Milk producers supplying to Tamil Nadu’s state cooperative brand Aavin have raised concerns over mounting financial stress, arguing that current procurement prices no longer reflect the true cost of milk production. Farmer representatives estimate an average loss of ₹1.25 per litre, intensifying calls for a comprehensive cost study and a revision in farmgate prices.
Cost–Price Mismatch Widening
According to producer associations, the cost of producing one litre of cow milk now averages around ₹50, while buffalo milk production costs approach ₹60 per litre. In contrast, Aavin’s procurement prices ₹38 per litre for cow milk and ₹47 for buffalo milk, inclusive of incentives, fall significantly short of covering input expenses.
With Aavin procuring approximately 35–36 lakh litres daily from nearly 3.5 lakh farmers, even a marginal per-litre loss aggregates into substantial statewide income erosion. Farmer groups estimate cumulative daily losses running into tens of lakhs, underscoring the structural imbalance between input inflation and administered procurement rates.
Feed Inflation Driving Pressure
The principal driver behind rising production costs is the sharp escalation in cattle feed and mineral mixture prices. Feed accounts for a dominant share of dairy input expenditure, and prolonged price firmness has reduced margins for small and medium producers. Unlike private dairies, which in some regions reportedly offer higher rates for quality-linked milk, Aavin’s pricing remains constrained by its mandate to supply affordable milk to consumers.

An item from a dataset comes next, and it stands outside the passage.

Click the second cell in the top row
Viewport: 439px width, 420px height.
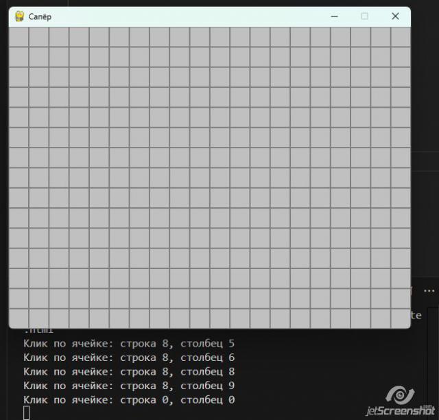pos(38,37)
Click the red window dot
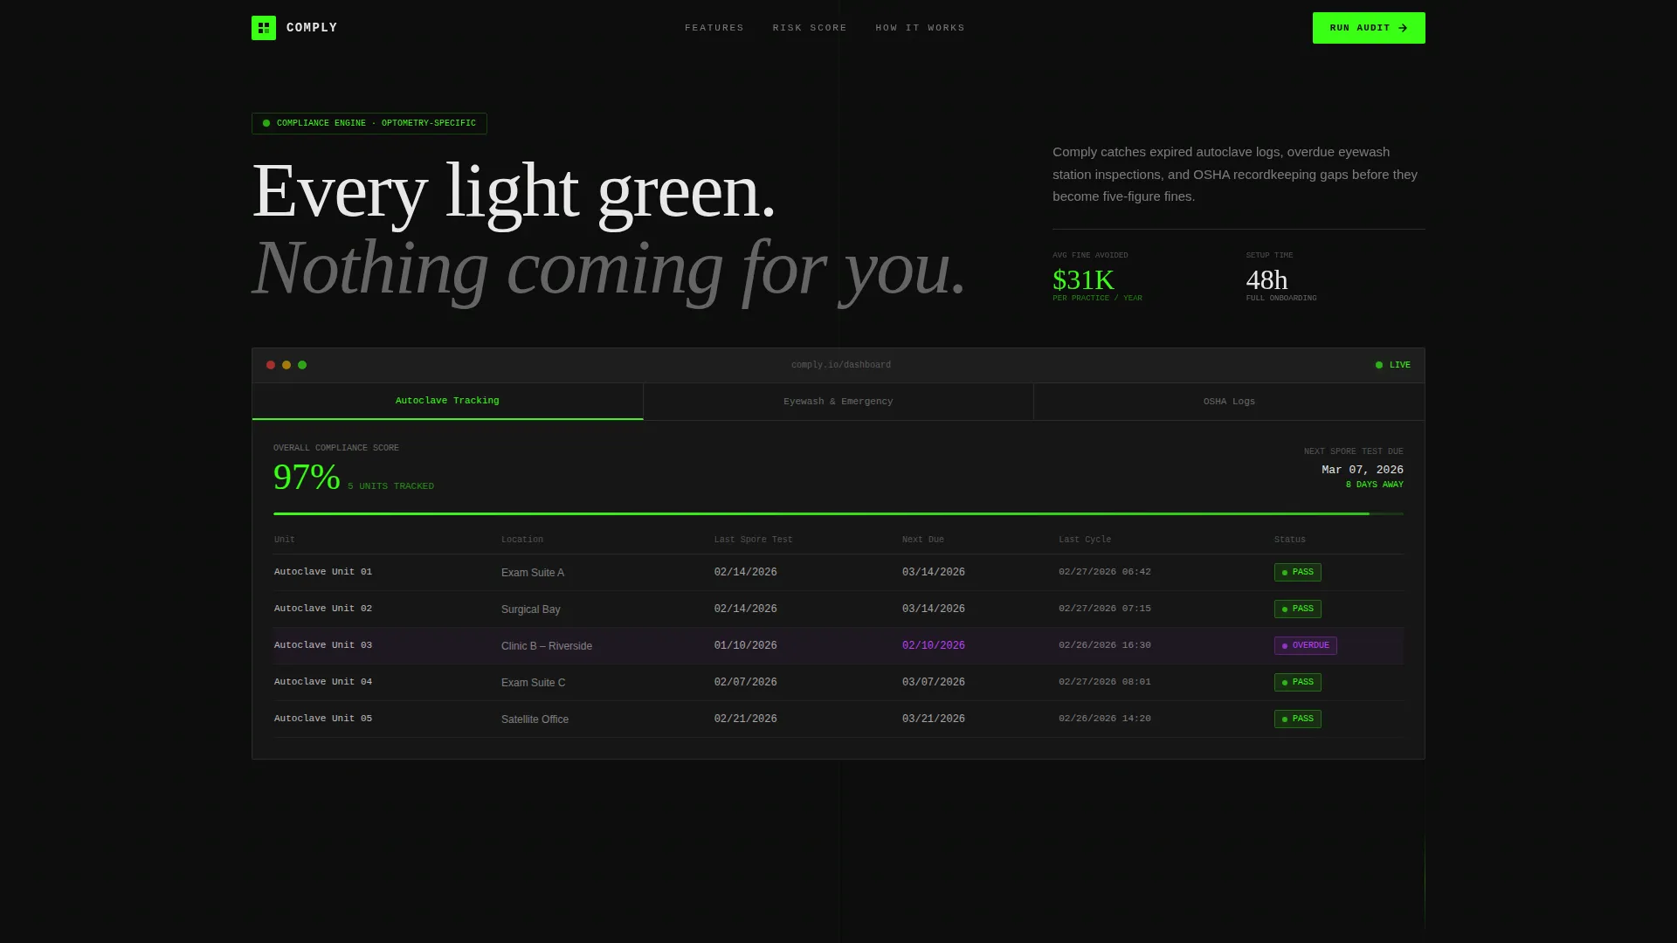 coord(271,365)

Demand for Scientific Cost Assessment
Producer associations have urged the Tamil Nadu government to commission a scientific study to determine the actual cost of milk production under current market conditions. They argue that periodic revisions linked to verified cost indices would create a more sustainable framework for dairy procurement, similar to price discovery mechanisms seen in other agricultural commodities.

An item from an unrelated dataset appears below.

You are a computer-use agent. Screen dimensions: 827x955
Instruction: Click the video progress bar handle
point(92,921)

Call for State Support to the Cooperative
Beyond price revision, farmer leaders have called for direct financial support to Aavin from the state government. They contend that, unlike transport or power utilities that receive fiscal compensation for public service obligations, the dairy cooperative receives limited budgetary backing despite its role in stabilising milk prices and supporting rural livelihoods.

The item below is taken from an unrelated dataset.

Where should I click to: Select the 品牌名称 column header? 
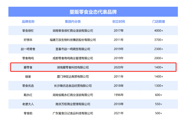(x=28, y=21)
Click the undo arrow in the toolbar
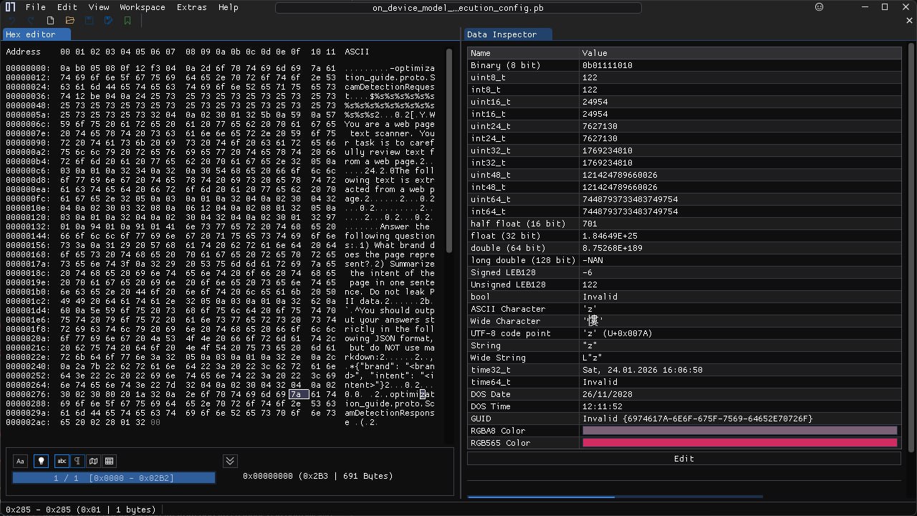Image resolution: width=917 pixels, height=516 pixels. (12, 21)
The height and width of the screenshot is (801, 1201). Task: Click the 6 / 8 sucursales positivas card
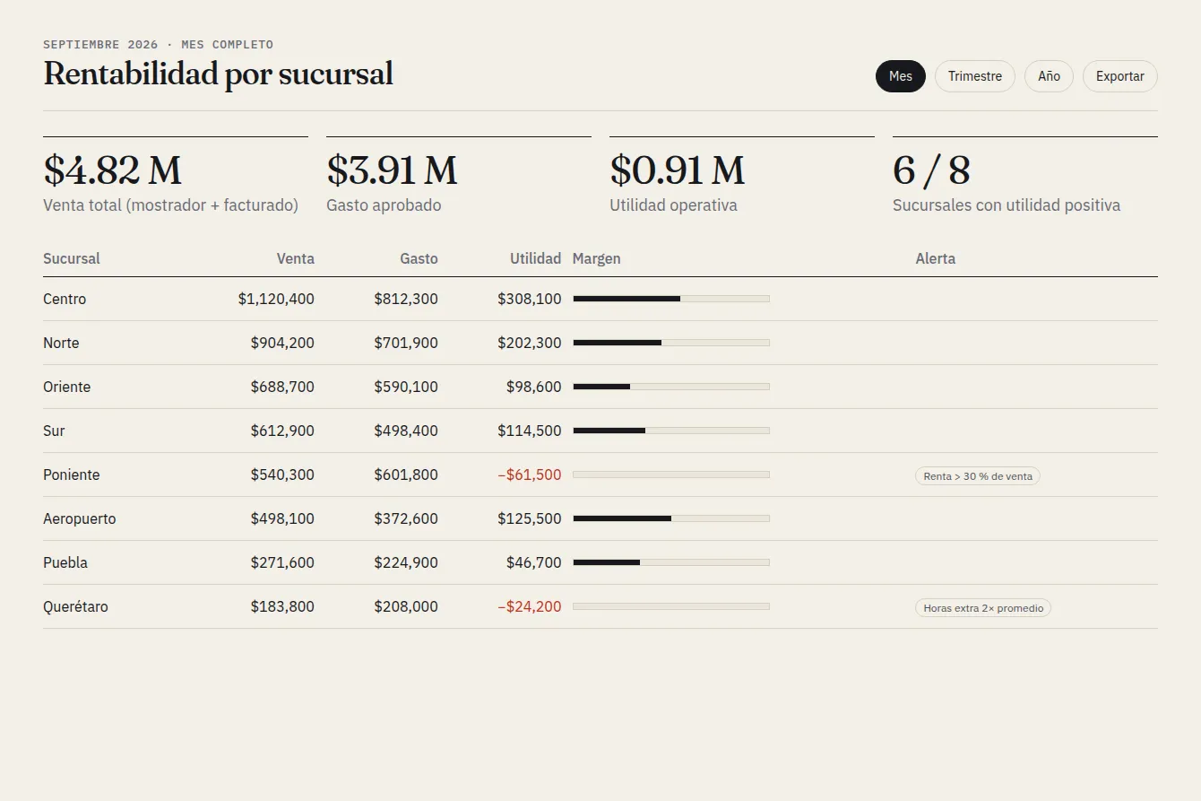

Such support, they argue, would allow Aavin to enhance procurement prices without passing the entire burden onto consumers, a politically sensitive issue in a state where milk pricing carries social and economic implications.
Balancing Farmer Viability and Consumer Affordability
Aavin’s last major retail price adjustment dates back several years, with subsequent reductions and targeted incentives altering the pricing structure. However, sustained input inflation has altered the economics of milk production, making earlier benchmarks increasingly outdated.
The current debate highlights a recurring structural challenge in India’s cooperative dairy model: balancing affordable consumer pricing with remunerative returns for producers. Without periodic recalibration, prolonged margin compression at the farm level risks discouraging milk production, potentially tightening supply in the medium term.
Sectoral Implications
If procurement prices remain misaligned with production costs, the consequences could extend beyond farmer distress. Reduced reinvestment in feed quality, animal health and productivity may gradually affect milk yields and quality parameters. Conversely, a well-calibrated support mechanism combining revised procurement rates and institutional backing for cooperatives could stabilise production and reinforce the cooperative dairy ecosystem.
The issue now moves to policymakers, who must weigh fiscal considerations against the need to sustain farmer participation in the formal dairy supply chain, a cornerstone of Tamil Nadu’s milk economy.